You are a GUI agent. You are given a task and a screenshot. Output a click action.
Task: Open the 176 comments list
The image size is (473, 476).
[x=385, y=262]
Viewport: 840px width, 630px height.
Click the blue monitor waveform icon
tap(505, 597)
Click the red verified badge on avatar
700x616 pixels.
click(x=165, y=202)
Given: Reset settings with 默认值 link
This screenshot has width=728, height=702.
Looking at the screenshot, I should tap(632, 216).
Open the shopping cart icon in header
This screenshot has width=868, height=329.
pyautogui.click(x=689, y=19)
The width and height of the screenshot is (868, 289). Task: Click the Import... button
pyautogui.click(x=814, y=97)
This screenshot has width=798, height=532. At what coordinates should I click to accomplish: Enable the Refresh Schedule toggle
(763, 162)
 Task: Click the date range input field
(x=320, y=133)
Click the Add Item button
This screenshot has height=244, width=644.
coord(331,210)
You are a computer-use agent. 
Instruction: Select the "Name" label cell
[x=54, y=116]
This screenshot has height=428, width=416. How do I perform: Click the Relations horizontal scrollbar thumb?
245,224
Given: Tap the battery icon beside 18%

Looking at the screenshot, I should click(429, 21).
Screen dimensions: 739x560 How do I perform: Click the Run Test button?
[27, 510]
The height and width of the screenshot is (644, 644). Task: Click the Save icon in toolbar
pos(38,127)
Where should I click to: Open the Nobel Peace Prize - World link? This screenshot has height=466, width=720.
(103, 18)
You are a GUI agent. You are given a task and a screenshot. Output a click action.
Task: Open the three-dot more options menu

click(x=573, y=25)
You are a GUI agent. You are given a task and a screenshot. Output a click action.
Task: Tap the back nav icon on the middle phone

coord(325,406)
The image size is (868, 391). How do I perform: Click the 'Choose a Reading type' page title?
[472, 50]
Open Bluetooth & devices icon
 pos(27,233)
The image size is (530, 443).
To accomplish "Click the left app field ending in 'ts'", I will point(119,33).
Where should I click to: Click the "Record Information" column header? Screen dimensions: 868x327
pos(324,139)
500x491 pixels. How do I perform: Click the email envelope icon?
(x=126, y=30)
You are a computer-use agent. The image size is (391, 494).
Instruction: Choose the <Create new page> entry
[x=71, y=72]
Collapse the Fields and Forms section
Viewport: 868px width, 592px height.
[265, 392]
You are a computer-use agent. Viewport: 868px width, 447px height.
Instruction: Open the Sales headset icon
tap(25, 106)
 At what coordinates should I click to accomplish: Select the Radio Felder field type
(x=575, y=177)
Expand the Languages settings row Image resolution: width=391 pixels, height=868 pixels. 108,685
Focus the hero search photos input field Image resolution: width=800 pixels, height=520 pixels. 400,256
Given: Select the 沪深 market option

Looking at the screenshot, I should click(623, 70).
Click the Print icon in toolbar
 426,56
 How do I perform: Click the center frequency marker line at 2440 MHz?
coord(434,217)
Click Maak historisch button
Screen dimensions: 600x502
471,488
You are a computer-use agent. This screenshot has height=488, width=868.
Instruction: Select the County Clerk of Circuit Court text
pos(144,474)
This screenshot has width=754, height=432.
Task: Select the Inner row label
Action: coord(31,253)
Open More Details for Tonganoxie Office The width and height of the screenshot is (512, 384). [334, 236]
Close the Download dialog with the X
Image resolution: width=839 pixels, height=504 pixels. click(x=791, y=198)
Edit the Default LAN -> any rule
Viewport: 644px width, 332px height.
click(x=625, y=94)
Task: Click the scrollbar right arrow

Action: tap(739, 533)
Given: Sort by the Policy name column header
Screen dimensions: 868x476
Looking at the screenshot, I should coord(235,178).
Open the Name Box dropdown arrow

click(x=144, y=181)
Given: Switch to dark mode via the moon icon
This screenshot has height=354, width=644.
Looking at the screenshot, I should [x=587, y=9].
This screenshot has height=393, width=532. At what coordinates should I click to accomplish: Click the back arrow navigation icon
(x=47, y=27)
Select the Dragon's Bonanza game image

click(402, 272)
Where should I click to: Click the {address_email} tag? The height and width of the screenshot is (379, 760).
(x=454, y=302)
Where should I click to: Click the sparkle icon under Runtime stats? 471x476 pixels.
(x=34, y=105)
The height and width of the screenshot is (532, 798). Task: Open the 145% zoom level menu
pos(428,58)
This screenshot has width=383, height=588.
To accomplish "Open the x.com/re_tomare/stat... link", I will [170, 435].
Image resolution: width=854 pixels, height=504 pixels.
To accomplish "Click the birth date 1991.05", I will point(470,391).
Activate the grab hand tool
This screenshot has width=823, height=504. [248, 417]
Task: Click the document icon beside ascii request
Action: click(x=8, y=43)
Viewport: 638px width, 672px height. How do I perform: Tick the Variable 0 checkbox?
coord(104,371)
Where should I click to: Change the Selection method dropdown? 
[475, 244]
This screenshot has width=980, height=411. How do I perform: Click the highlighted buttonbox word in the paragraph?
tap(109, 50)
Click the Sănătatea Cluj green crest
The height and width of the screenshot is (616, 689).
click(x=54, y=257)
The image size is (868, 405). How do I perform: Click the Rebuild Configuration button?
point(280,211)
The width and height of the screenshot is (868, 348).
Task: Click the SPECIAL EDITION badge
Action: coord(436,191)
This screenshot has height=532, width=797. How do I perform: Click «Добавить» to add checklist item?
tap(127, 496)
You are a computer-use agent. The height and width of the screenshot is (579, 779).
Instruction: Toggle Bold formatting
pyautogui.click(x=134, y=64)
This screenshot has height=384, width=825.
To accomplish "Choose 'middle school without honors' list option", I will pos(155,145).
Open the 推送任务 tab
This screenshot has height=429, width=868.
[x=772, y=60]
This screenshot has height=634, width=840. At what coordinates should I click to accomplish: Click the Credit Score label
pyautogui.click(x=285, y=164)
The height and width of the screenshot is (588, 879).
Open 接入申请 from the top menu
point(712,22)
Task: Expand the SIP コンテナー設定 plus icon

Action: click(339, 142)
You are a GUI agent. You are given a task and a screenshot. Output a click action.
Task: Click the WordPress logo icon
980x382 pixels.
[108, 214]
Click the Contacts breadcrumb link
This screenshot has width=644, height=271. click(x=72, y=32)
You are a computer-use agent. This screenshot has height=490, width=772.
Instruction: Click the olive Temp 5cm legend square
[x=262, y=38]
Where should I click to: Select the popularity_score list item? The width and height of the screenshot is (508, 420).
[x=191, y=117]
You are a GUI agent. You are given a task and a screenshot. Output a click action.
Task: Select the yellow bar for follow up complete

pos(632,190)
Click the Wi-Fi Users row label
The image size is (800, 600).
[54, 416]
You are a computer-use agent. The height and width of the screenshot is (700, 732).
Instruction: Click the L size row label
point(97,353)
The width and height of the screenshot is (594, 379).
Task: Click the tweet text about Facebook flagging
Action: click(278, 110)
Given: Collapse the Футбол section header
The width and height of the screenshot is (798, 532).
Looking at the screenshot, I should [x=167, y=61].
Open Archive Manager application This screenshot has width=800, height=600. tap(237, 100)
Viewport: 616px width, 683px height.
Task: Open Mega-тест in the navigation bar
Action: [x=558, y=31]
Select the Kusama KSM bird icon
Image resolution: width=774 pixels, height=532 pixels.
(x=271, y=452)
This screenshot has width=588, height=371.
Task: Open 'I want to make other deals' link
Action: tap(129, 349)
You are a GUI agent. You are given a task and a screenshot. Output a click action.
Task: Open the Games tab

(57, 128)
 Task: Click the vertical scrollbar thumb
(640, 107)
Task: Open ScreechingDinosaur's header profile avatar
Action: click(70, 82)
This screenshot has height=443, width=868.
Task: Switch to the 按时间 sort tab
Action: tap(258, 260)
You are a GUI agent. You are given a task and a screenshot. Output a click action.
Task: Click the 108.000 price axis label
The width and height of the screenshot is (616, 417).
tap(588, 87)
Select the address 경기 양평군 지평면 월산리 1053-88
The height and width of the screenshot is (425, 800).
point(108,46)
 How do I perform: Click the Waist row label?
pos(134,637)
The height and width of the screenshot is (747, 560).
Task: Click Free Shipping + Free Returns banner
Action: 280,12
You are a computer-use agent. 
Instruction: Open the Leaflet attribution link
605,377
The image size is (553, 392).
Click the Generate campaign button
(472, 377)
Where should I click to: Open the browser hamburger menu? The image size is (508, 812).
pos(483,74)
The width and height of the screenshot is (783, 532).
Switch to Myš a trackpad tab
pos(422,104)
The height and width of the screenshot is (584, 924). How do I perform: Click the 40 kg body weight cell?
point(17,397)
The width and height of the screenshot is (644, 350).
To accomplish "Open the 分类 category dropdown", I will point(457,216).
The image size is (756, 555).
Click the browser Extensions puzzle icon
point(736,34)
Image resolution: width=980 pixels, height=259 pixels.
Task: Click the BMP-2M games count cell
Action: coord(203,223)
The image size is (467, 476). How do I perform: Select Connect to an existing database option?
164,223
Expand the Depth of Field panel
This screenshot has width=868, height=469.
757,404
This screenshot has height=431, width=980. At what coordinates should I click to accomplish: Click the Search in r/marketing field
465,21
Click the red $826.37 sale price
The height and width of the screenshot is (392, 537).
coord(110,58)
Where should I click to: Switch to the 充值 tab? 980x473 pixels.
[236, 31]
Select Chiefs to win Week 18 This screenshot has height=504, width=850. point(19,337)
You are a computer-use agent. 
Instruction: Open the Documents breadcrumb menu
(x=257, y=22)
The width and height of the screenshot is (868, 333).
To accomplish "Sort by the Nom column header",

Task to carry out: Reproduce exactly the line containing "Task: Click the vertical scrollbar thumb" and all lines after it through the end of the listing above; leave out every earlier line.

Finished exercise:
 Task: Click the vertical scrollbar thumb
(640, 107)
Task: Open ScreechingDinosaur's header profile avatar
Action: click(70, 82)
This screenshot has height=443, width=868.
Task: Switch to the 按时间 sort tab
Action: tap(258, 260)
You are a GUI agent. You are given a task and a screenshot. Output a click action.
Task: Click the 108.000 price axis label
The width and height of the screenshot is (616, 417).
tap(588, 87)
Select the address 경기 양평군 지평면 월산리 1053-88
The height and width of the screenshot is (425, 800).
point(108,46)
 How do I perform: Click the Waist row label?
pos(134,637)
The height and width of the screenshot is (747, 560).
Task: Click Free Shipping + Free Returns banner
Action: 280,12
You are a computer-use agent. 
Instruction: Open the Leaflet attribution link
605,377
The image size is (553, 392).
Click the Generate campaign button
(472, 377)
Where should I click to: Open the browser hamburger menu? The image size is (508, 812).
pos(483,74)
The width and height of the screenshot is (783, 532).
Switch to Myš a trackpad tab
pos(422,104)
The height and width of the screenshot is (584, 924). How do I perform: Click the 40 kg body weight cell?
point(17,397)
The width and height of the screenshot is (644, 350).
To accomplish "Open the 分类 category dropdown", I will point(457,216).
The image size is (756, 555).
Click the browser Extensions puzzle icon
point(736,34)
Image resolution: width=980 pixels, height=259 pixels.
Task: Click the BMP-2M games count cell
Action: coord(203,223)
The image size is (467, 476). How do I perform: Select Connect to an existing database option?
164,223
Expand the Depth of Field panel
This screenshot has width=868, height=469.
757,404
This screenshot has height=431, width=980. At what coordinates should I click to accomplish: Click the Search in r/marketing field
465,21
Click the red $826.37 sale price
The height and width of the screenshot is (392, 537).
coord(110,58)
Where should I click to: Switch to the 充值 tab? 980x473 pixels.
[236, 31]
Select Chiefs to win Week 18 This screenshot has height=504, width=850. point(19,337)
You are a computer-use agent. 
Instruction: Open the Documents breadcrumb menu
(x=257, y=22)
The width and height of the screenshot is (868, 333).
To accomplish "Sort by the Nom column header",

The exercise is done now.